● **EXTRAIT DU TEXTE**
--- --- ---

Avec beaucoup de rhétorique et de métonymie, l’artiste-peintre Hanane Belhaiba donne libre cours à son imagination débridée, pour construire ses pages en couleurs. Cette frénésie se manifeste de façon palpable dans l’ensemble de ses travaux qui sont aussi et surtout le fruit de plusieurs décennies de recherches picturales focalisées notamment sur la lumière, les formes, les couleurs et le trait. Son univers, on le pressent, s’éloigne du réel angoissant, fait d’insécurité, de violence, de fanatismes, pour proposer une approche vivifiante et pacifiée, une invitation baudelairienne au voyage.
Dans l’univers pictural de l’artiste-peintre Hanane Belhaiba, native de Casablanca où elle vit et travaille, cette approche esthétique devient un rituel et un acte de représentation. C’est une approche critique de l’art contemporain, inséparable de la réalité et de son humanisme. De plus, la plasticienne les a transformées en sujets sur la toile, en réappropriant la surface de l’image. Dans ses travaux, elle s’éloigne de la représentation du monde pour mieux être à son unisson et mieux exprimer, avec les seules ressources du vocabulaire plastique (lignes, formes, couleurs) ses états d’âme et l’étendue des sensations et des émotions qu’elle éprouve à son contact. Ce traitement de la matière picturale, tout en vibrations, contribue tout entier à l’élaboration de la forme. Son œuvre prend alors un caractère contemplatif tout à fait prémonitoire. Son pouvoir créateur prend alors sa source dans la méditation.

--- --- ---

● **CONSIGNES**
**a.** D'après le texte sur Hanane Belhaiba, de quelle ville l'artiste est-elle native ?
**b.** Recopiez le passage du texte sur Hanane Belhaiba qui commence aux mots "Avec beaucoup de" et arrêtez-vous après "baudelairienne au voyage.".
**c.** Poursuivez le texte sur la peinture de Hanane Belhaiba après sa dernière phrase.
Les lignes ci-dessous viennent d'une autre source.

--- --- ---

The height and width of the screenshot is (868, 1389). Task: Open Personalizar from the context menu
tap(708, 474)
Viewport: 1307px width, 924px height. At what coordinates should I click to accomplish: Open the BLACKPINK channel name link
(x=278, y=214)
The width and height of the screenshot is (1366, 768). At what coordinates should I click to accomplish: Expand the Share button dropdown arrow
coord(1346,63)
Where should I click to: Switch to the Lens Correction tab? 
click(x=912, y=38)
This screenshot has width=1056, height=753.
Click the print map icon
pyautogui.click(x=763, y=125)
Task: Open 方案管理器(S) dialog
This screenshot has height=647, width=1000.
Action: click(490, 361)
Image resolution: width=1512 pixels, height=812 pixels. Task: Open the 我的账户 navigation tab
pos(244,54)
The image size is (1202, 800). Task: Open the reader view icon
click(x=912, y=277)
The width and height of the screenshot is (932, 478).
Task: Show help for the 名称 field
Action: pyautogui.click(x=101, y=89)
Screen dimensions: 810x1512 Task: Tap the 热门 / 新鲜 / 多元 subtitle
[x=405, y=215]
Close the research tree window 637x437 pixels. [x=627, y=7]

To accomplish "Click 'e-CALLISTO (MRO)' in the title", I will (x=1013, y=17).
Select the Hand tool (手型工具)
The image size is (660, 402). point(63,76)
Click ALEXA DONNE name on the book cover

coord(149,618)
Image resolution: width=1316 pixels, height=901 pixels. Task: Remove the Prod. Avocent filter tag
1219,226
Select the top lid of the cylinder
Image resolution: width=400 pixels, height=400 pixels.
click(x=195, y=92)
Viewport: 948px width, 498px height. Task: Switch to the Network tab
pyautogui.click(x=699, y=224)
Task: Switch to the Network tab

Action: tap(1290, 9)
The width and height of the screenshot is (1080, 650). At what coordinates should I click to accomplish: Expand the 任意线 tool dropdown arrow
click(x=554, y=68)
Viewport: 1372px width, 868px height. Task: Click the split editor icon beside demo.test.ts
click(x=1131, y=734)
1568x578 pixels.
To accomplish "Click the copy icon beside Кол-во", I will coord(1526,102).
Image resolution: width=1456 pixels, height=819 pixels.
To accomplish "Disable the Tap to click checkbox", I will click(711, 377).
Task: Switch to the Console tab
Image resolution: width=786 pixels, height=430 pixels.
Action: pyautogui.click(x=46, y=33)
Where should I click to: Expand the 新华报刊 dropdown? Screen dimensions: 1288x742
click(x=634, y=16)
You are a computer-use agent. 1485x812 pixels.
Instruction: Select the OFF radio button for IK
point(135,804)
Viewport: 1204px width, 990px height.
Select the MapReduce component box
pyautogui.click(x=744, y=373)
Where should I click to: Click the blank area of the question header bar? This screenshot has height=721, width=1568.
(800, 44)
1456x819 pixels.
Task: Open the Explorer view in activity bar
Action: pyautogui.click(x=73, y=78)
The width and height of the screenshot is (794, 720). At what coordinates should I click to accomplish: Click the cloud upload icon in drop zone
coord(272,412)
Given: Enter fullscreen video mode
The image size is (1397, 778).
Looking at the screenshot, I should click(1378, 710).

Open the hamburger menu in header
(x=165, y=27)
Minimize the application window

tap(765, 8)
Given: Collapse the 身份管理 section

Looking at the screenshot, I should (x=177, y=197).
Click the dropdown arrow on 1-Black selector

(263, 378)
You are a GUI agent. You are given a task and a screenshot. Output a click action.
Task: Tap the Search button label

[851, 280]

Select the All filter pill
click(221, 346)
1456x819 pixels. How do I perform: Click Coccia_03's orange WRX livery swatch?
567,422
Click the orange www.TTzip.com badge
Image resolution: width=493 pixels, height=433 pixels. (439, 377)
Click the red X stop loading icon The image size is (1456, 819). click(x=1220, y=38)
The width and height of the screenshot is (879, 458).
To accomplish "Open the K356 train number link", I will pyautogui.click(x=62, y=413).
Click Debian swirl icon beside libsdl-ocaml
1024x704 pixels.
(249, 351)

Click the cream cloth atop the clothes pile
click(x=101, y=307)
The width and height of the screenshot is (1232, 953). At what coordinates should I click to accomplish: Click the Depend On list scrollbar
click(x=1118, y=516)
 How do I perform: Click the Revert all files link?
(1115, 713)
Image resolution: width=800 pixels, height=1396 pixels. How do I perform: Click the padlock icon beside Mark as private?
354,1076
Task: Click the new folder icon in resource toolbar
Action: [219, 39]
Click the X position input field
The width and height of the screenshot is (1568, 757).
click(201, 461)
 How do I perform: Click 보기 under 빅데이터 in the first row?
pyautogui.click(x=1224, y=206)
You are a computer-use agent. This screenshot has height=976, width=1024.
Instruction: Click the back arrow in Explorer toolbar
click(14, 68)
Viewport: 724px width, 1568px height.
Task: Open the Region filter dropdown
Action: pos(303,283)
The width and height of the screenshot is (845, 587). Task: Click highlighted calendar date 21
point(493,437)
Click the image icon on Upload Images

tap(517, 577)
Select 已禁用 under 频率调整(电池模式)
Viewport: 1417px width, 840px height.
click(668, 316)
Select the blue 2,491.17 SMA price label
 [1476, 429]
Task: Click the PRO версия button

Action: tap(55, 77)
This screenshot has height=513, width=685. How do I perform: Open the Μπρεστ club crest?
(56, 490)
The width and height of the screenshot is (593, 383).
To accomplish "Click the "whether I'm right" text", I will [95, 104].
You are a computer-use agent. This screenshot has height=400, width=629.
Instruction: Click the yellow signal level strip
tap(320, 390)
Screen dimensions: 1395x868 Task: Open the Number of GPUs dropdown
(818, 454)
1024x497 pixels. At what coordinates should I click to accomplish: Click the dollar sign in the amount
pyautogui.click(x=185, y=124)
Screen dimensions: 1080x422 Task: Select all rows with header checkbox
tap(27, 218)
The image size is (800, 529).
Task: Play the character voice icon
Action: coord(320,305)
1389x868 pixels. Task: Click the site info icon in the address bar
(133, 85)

--- --- ---

● **RÉPONSES**
**a.** Elle est native de Casablanca.

**b.**
Avec beaucoup de rhétorique et de métonymie, l’artiste-peintre Hanane Belhaiba donne libre cours à son imagination débridée, pour construire ses pages en couleurs. Cette frénésie se manifeste de façon palpable dans l’ensemble de ses travaux qui sont aussi et surtout le fruit de plusieurs décennies de recherches picturales focalisées notamment sur la lumière, les formes, les couleurs et le trait. Son univers, on le pressent, s’éloigne du réel angoissant, fait d’insécurité, de violence, de fanatismes, pour proposer une approche vivifiante et pacifiée, une invitation baudelairienne au voyage.

**c.**
Ces compositions sont devenues des lieux de mémoire ou lieux mythiques où se trouve inscrite son identité culturelle, témoignage des premiers pas qu’elle accomplit sur la voie de la sagesse. Ils sont de nature symbolique. Face au monde tel qu’il se présente, sa démarche se révèle donc d’autant plus sincère qu’elle tend vers l’apaisement, la rêverie, la culture, notions qui échappent aux sociétés précipitées au bord du gouffre par des conflits qui les dépassent. Ici, il s’agit avant tout de ce souci majeur de sauvegarder le patrimoine immatériel de son pays.
Compte tenu de l’importance qu’il revêt dans le paysage identitaire et culturel du Maroc, souvent confronté à l’usure du temps, Hanane Belhaiba se voit plus que jamais appelée à assumer une responsabilité qui dépasse largement le cadre de l’art : l’image de l’identité nationale. Cela se traduit par la philosophie de cette culture et sa pluralité, mais aussi par les valeurs de respect, de modernité et d’art du partage que ses tableaux véhiculent.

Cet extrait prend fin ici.